Polystyrene broken down on beach

Along with bird footprints, broken down polystyrene litters the sand in Manhattan Beach just north of the pier on Dec. 18, 2018. (File photo by Jacquelyne May)

Hermosa Beach expanded its ban on polystyrene products to include food trays, packing materials and Mylar balloons with an unanimous vote at the Nov. 12 Hermosa Beach City Council meeting.

Hermosa Beach is following the lead of Manhattan Beach, which banned polystyrene meat trays in March, effective Jan. 1, 2020. Hermosa's ban will take effect on June 30, 2020.

“These materials for the most part are unable to be recycled and simultaneously among the most favored items of litter bugs,” said Environment Programs Manager Douglas Krauss. “Straws, packing peanuts, plastic utensils and balloons are among the most commonly found items on beach cleanups, actually around the world. Even when these materials are disposed of correctly, they have a tendency to escape the waste disposal process and end up on the streets and then consequently the oceans.”

The new ordinance prohibits the distribution and sale of polystyrene meat, fish and produce trays, and coolers; prohibits the use, distribution and sale of polystyrene packing materials; and prohibits the use and distribution of single-use plastic products including plastic beverage straws, plastic stirrers and utensils, while implementing an “upon request” policy for non-plastic single-use straws, stirrers and utensils.

The sale and distribution of foil, metalized or Mylar balloons will be prohibited by the ordinance, as well as the use or distribution of the balloon on public property, including beaches and parks.

Also, latex balloons will be prohibited for use or distribution at city functions or city-sponsored events. The release of the latex balloons will be prohibited anywhere within city limits.
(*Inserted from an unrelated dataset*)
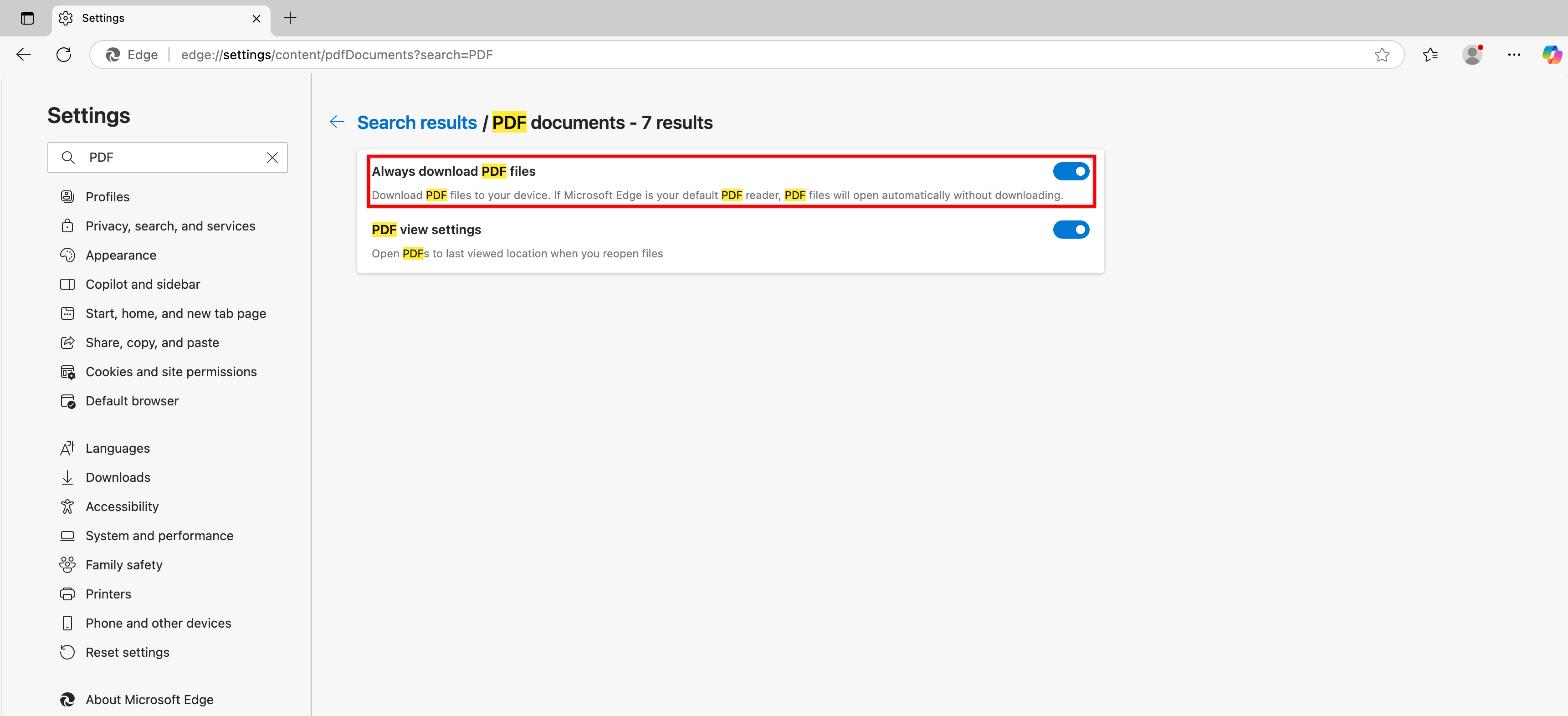Click the address bar URL
1568x716 pixels.
pyautogui.click(x=337, y=55)
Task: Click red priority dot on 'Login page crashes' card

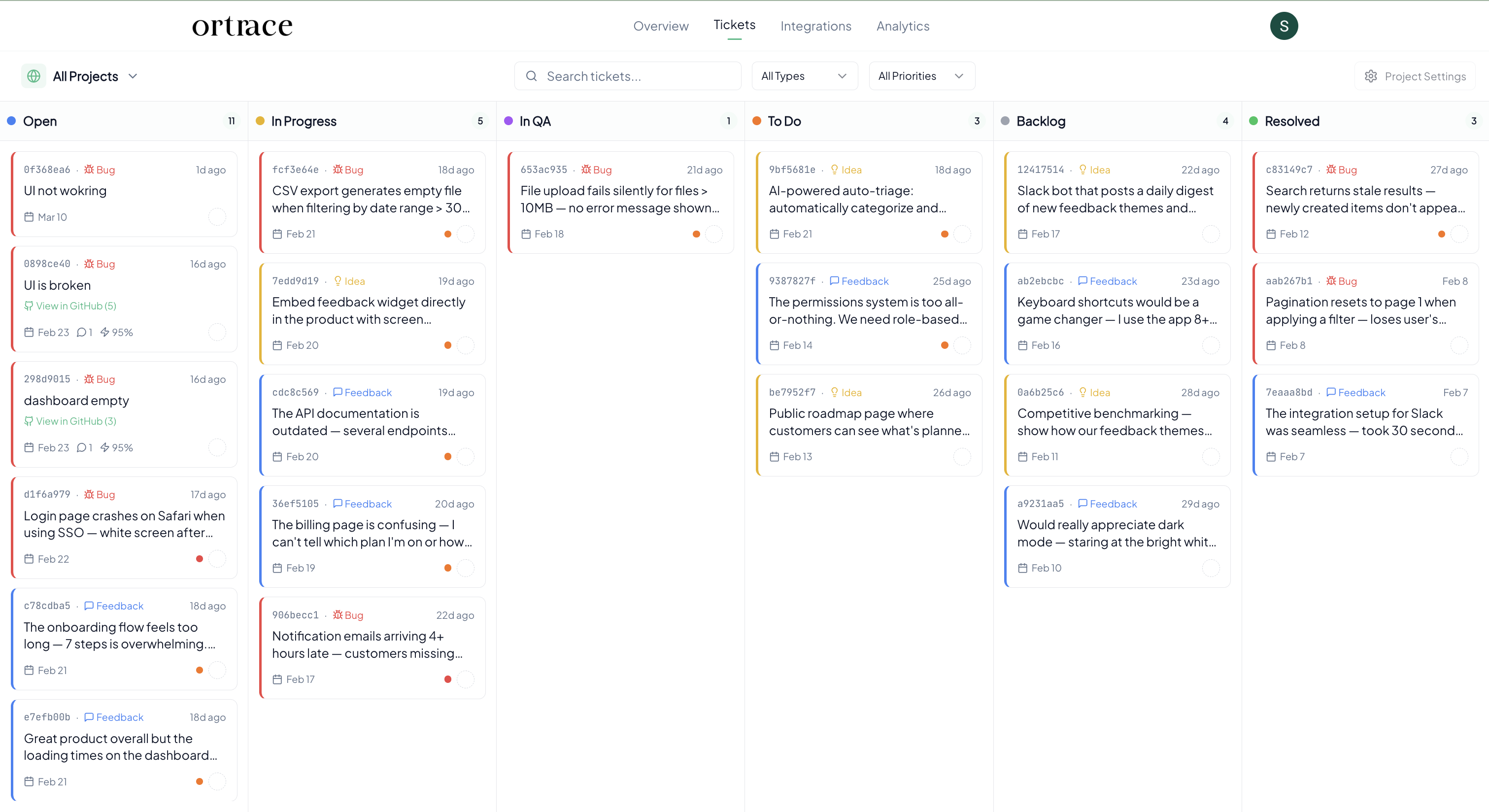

The city is developing a education and outreach campaign for restaurant and business owners, but the Hermosa Beach Chamber of Commerce expressed its concern about the impact on businesses.

Chamber co-chair Carolyn Petty said they would recommend “incentive-based programs” as an alternative.

“It’s not business friendly when you impose mandates,” Petty said.

Councilmember Jeff Duclos said there was push-back in 2012 when the city banned polystyrene food service ware. Then in 2015, the city banned the use of plastic carryout bags and imposed a charge for purchasing bags.

Duclos said “incentives do not work.”

“When we look around today you wouldn't know... what was all the fuss about,” Duclos said.

Krauss said the cost differential between plastic and newer alternatives is decreasing because they are becoming more readily available.

Krauss added that businesses can request an extension of the deadline if “they show undue hardship.”

Manhattan Beach has been in stages implementing changes in their policies and Redondo Beach is in the process, according to Krauss, which will help create a “united front” in the South Bay.

“I've been in talks with them for awhile,” said Krauss about Manhattan Beach. “They've done a very god job of implementing it. They have very few requests for extension, very few complaints, which with a good outreach campaign can certainly be done.”

Mayor Stacey Armato added, “I'm heartened that we are going to work closely with our businesses, not against them but with them and help guide them through this process.”